(Beginning of Listed records)

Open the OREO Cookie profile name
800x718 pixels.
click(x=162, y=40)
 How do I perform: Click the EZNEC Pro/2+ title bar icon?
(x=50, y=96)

(End of Listed records)

§ **What is being asked**:
Exactly as given, repeat every record above.

§ **Result**:
Open the OREO Cookie profile name
800x718 pixels.
click(x=162, y=40)
 How do I perform: Click the EZNEC Pro/2+ title bar icon?
(x=50, y=96)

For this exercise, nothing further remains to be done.